━━━ RECORDED INFORMATION
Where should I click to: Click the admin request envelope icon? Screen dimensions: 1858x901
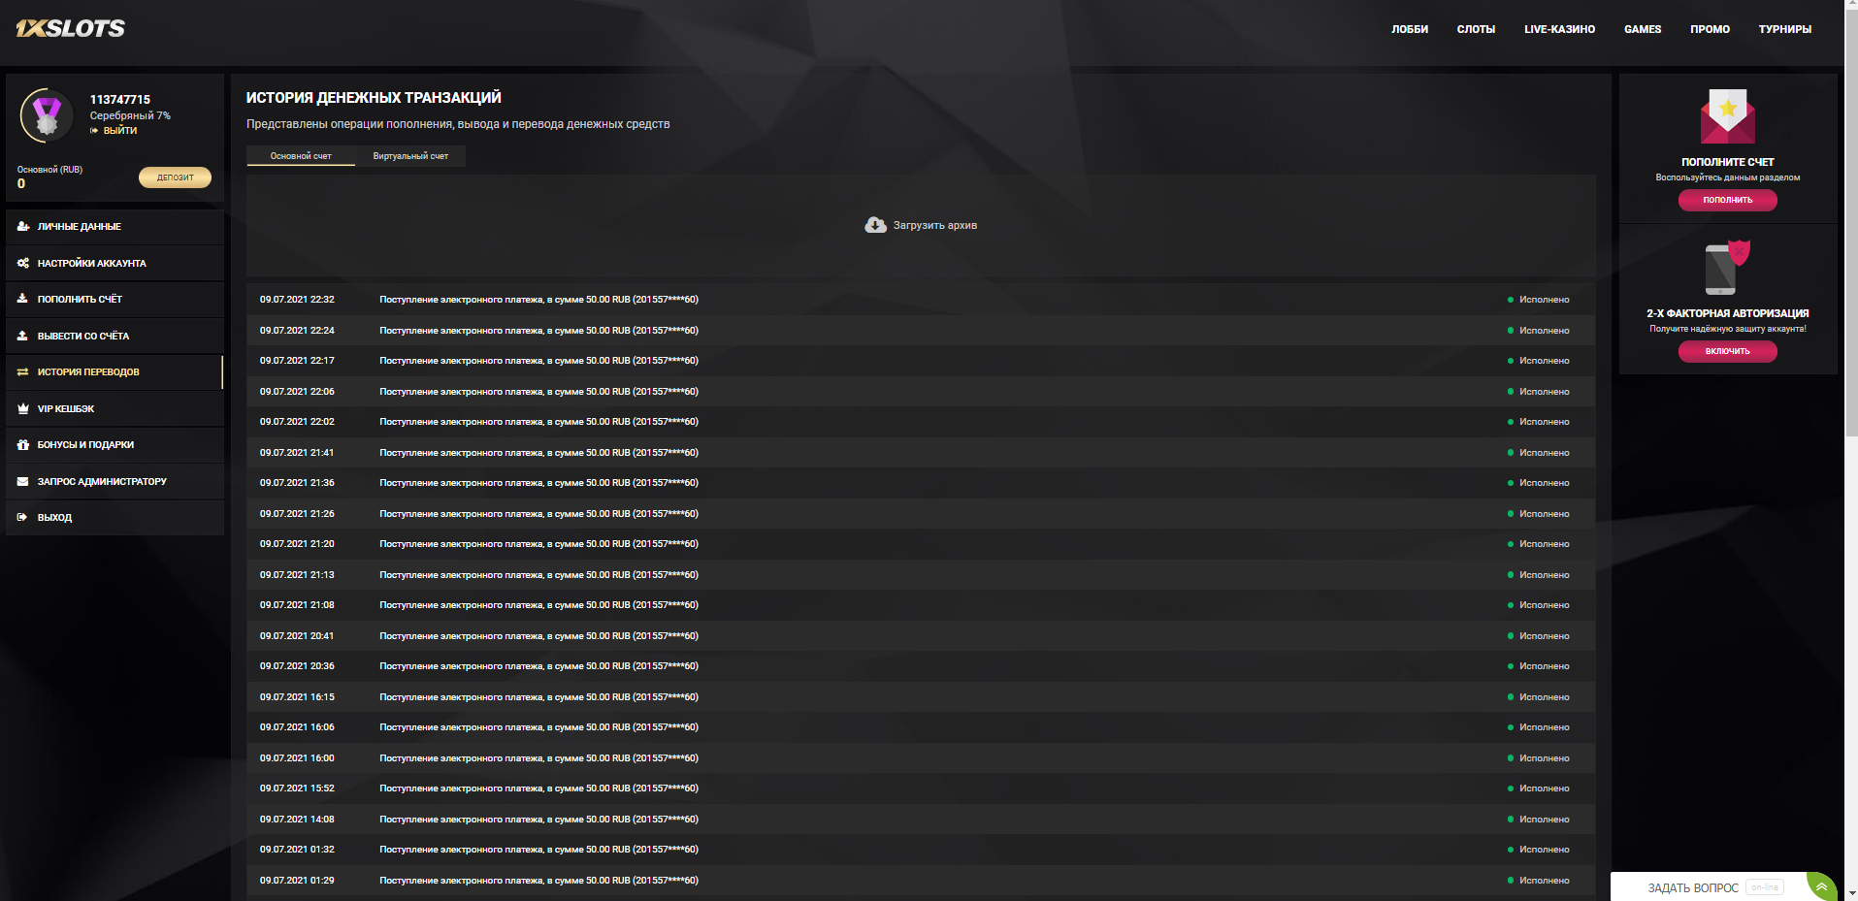23,482
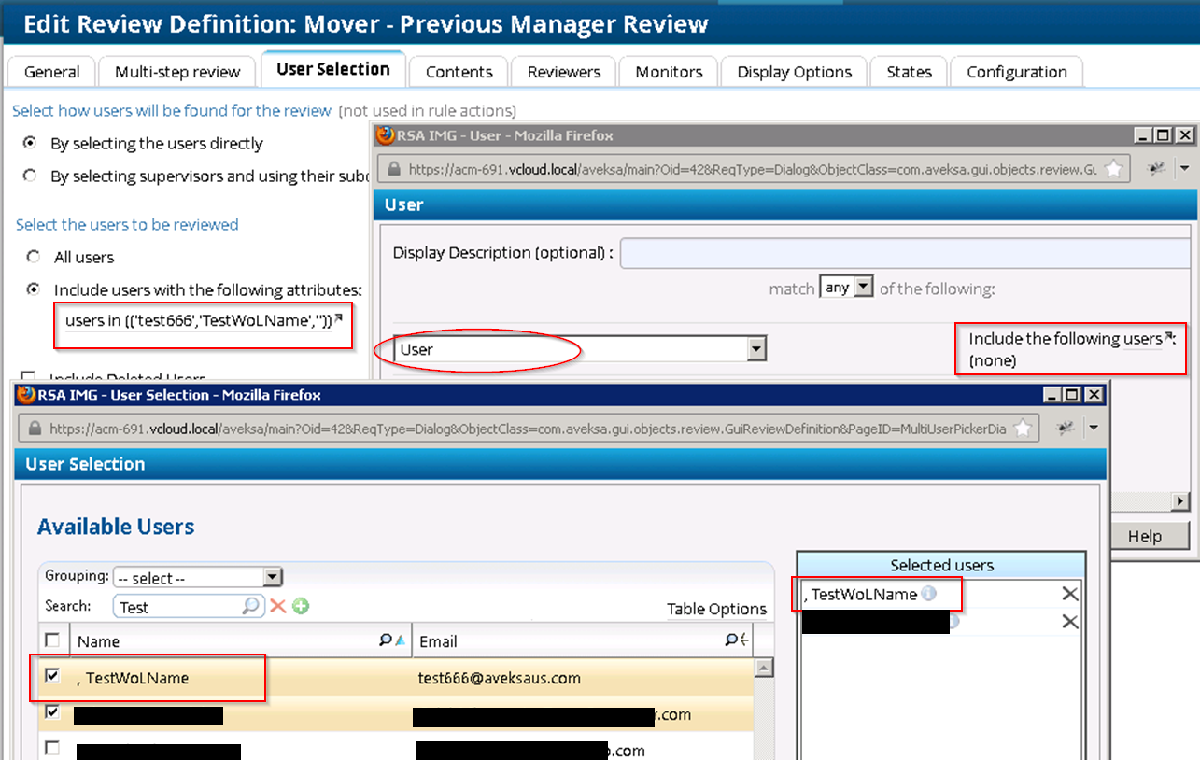
Task: Open the match any dropdown
Action: (x=863, y=288)
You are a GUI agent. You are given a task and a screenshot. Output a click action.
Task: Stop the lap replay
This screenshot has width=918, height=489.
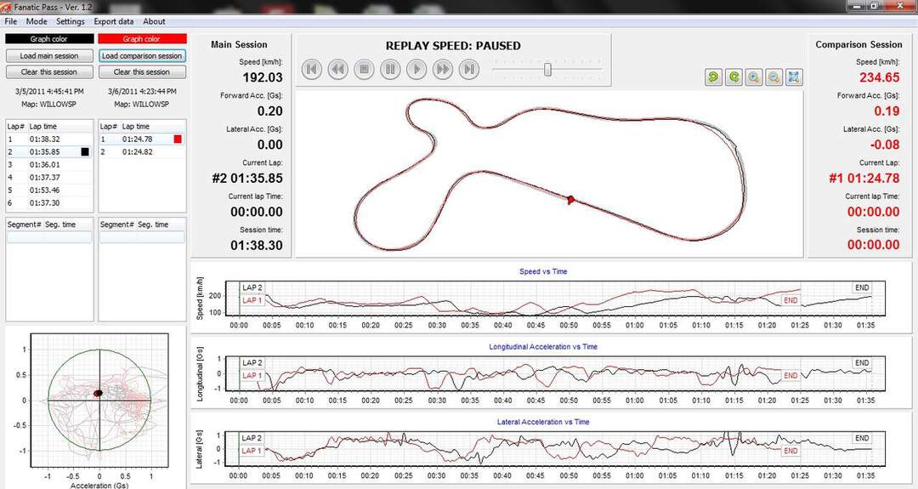point(364,70)
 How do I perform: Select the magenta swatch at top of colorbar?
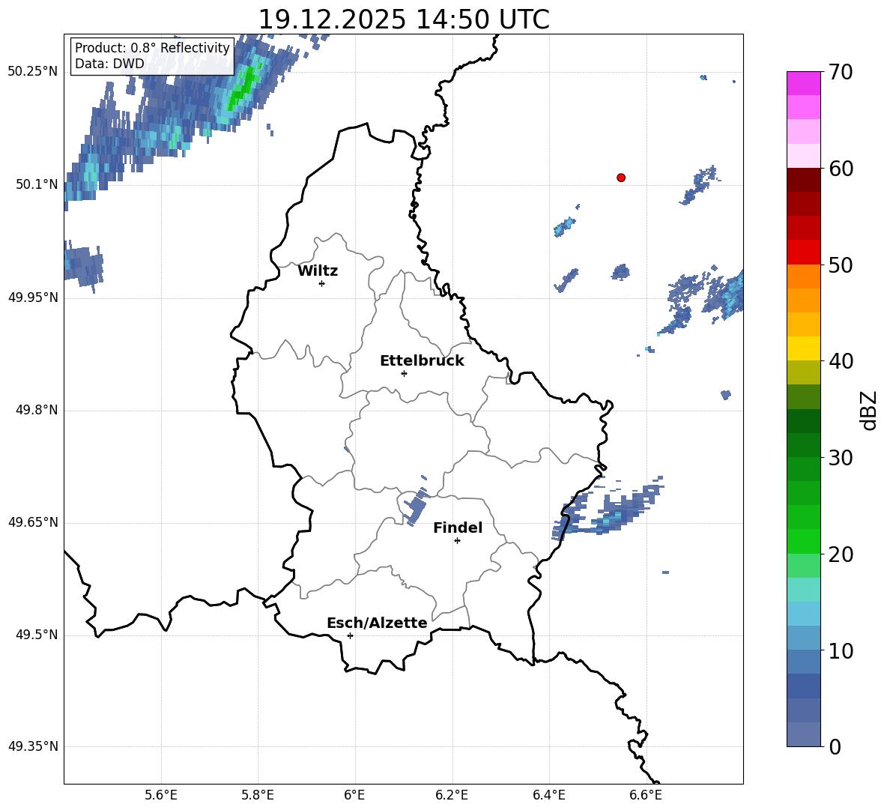(803, 83)
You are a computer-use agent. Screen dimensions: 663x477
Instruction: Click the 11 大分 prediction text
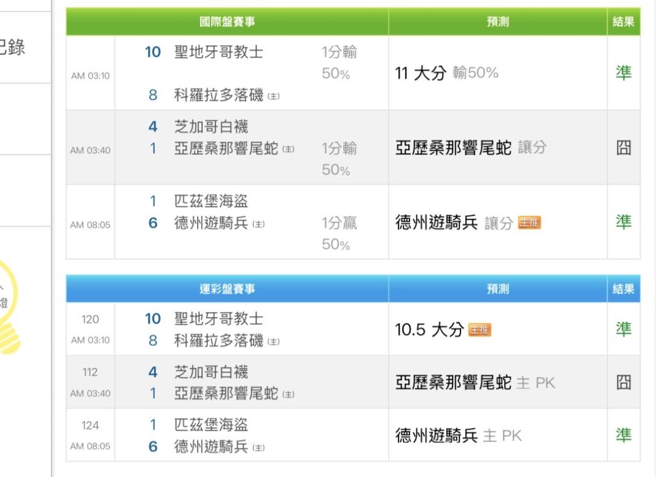click(420, 74)
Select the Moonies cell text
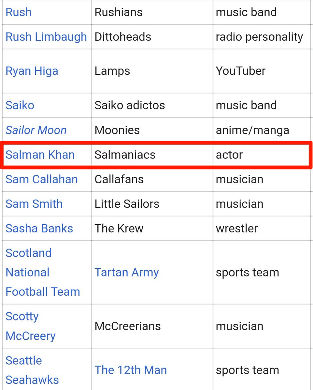 [117, 130]
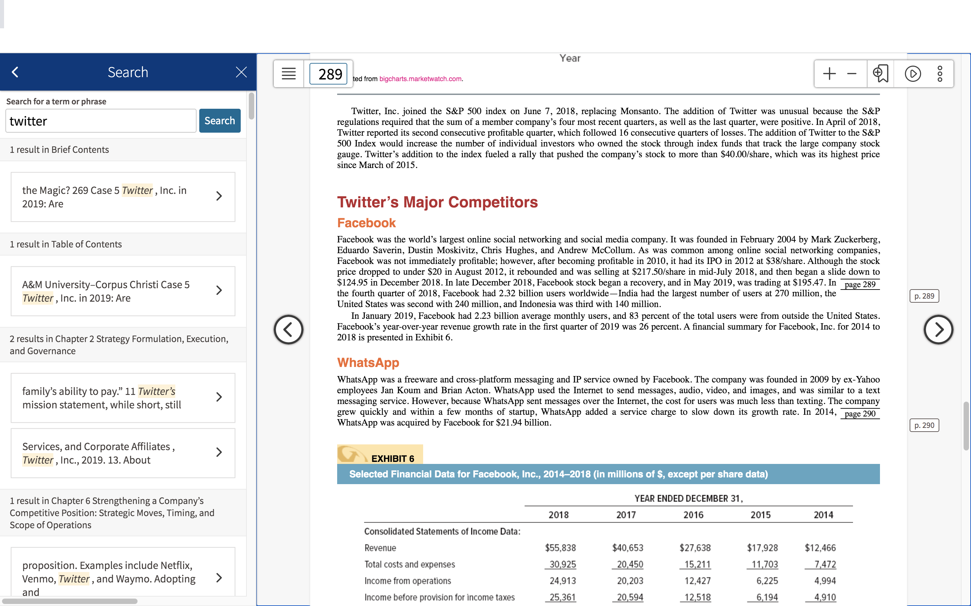
Task: Open the table of contents menu icon
Action: [x=288, y=74]
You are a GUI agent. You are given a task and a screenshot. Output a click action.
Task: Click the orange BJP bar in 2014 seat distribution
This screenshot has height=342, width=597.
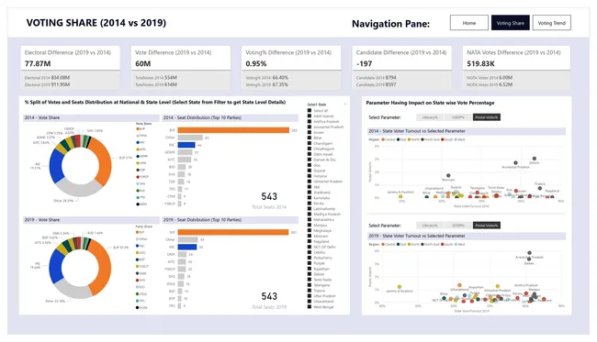(x=233, y=130)
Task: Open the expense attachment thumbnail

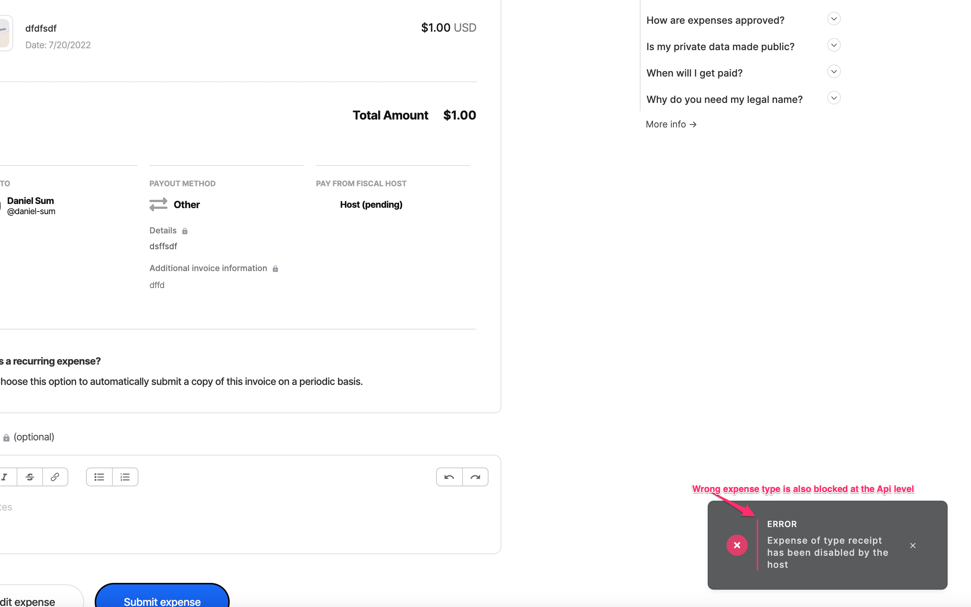Action: (x=3, y=32)
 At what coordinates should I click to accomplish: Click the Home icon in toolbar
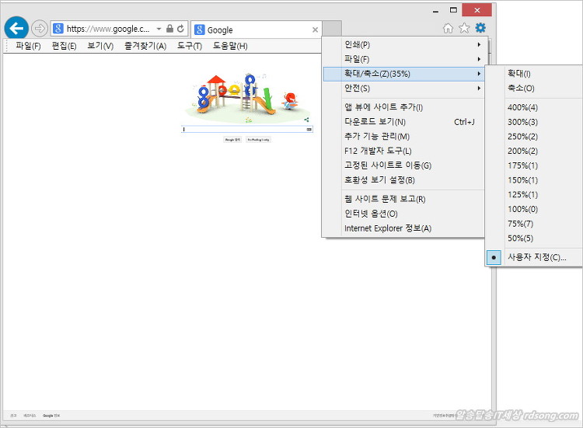tap(448, 29)
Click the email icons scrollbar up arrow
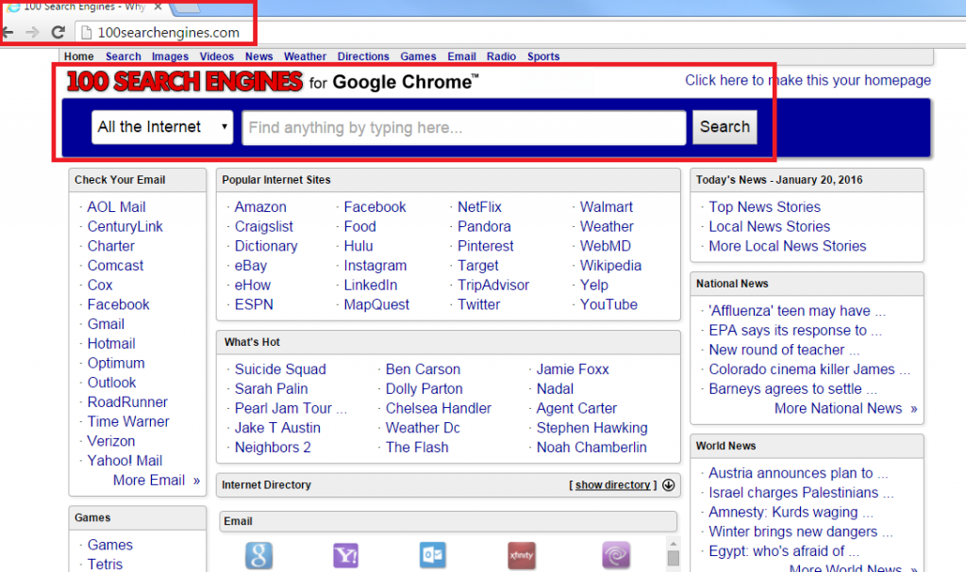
━━━━━━
* _WHAT YOU NEED TO DO_
Copy out the data verbatim, excluding the pictures.

* _RESPONSE BELOW_
Where should I click to: Click the admin request envelope icon? Screen dimensions: 1858x901
23,482
Task: Open the match any dropdown
Action: (x=863, y=288)
You are a GUI agent. You are given a task and a screenshot. Output a click action.
Task: Stop the lap replay
This screenshot has width=918, height=489.
point(364,70)
 How do I perform: Select the magenta swatch at top of colorbar?
(803, 83)
You are a computer-use agent. Screen dimensions: 663x477
Instruction: Click the 11 大分 prediction text
click(420, 74)
Select the Moonies cell text
 [117, 130]
Task: Open the table of contents menu icon
Action: [x=288, y=74]
You are a GUI agent. You are given a task and a screenshot. Output a click action.
Task: Click the orange BJP bar in 2014 seat distribution
This screenshot has height=342, width=597.
(x=233, y=130)
Task: Open the expense attachment thumbnail

Action: (x=3, y=32)
 At what coordinates should I click to accomplish: Click the Home icon in toolbar
tap(448, 29)
Click the email icons scrollbar up arrow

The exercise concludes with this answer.